D2FQ: Device-direct fair queueing for NVMe SSDs

With modern high-performance SSDs that can handle parallel I/O requests from multiple tenants, fair sharing of block I/O is an essential requirement for performance isolation. Typical block I/O schedulers take three steps (submit-arbitrate-dispatch) to transfer an I/O request to a device, and the three steps incur high overheads in terms of CPU utilization, scalability and block I/O performance. This motivates us to offload the I/O scheduling function to a device. If so, the three steps can be reduced to one step (submit=dispatch), thereby saving CPU cycles and improving the I/O performance.

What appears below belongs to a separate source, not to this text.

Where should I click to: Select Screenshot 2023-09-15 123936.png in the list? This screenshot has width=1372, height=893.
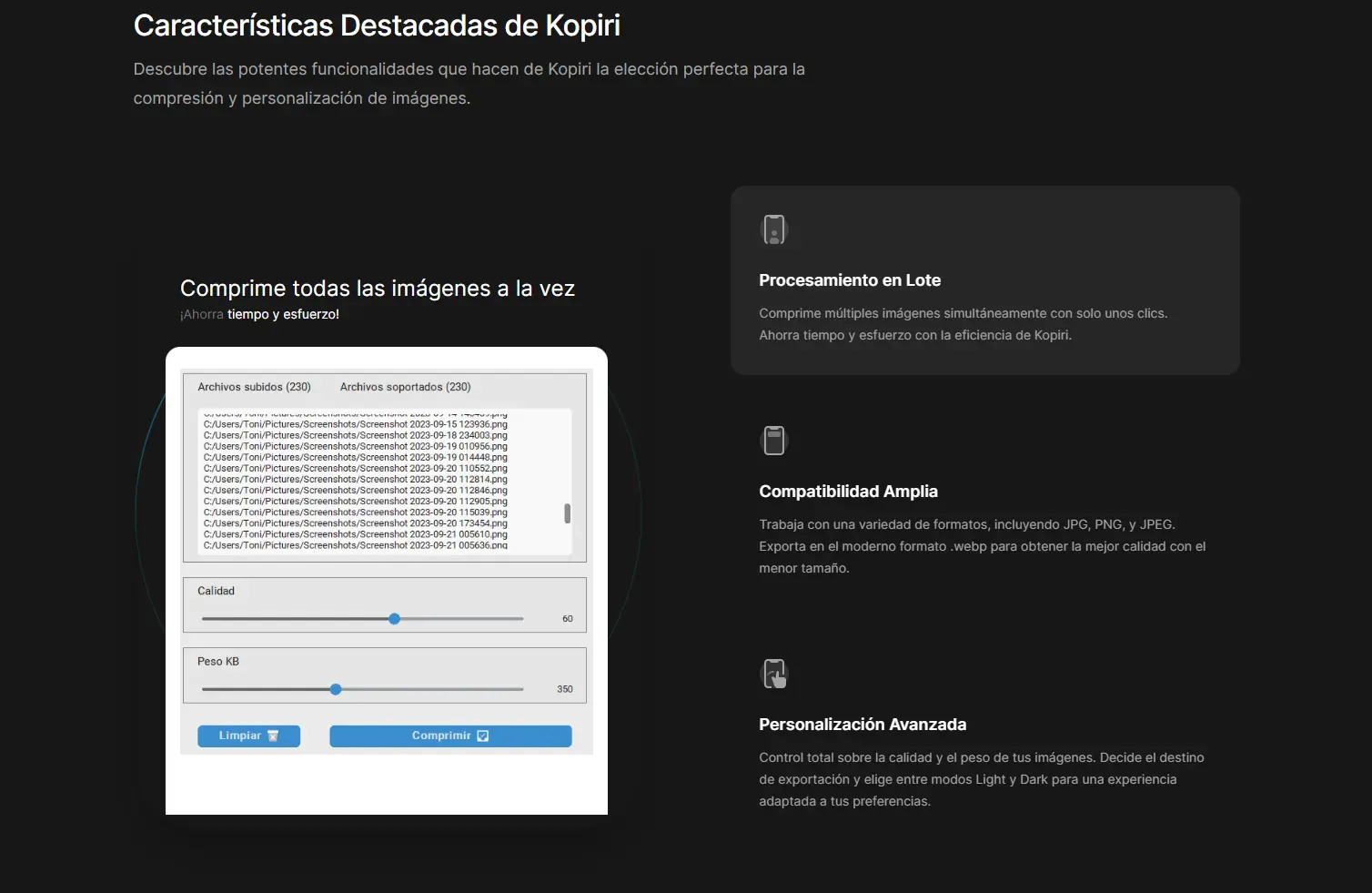click(x=355, y=423)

To this end, we propose D2FQ, a fair-queueing I/O scheduler that exploits the NVMe weighted round-robin (WRR) arbitration, a device-side I/O scheduling feature. D2FQ abstracts the three classes of command queues in WRR as three queues with different I/O processing speeds. Then, for every I/O submission D2FQ selects and dispatches an I/O request to one of three queues immediately while satisfying fairness. This avoids time-consuming I/O scheduling operations, thereby saving CPU cycles and improving the block I/O performance. The prototype is implemented in the Linux kernel and evaluated with various workloads. With synthetic workloads, D2FQ provides fairness while saving CPU cycles by up to 45% as compared to MQFQ, a state-of-the-art fair queueing I/O scheduler.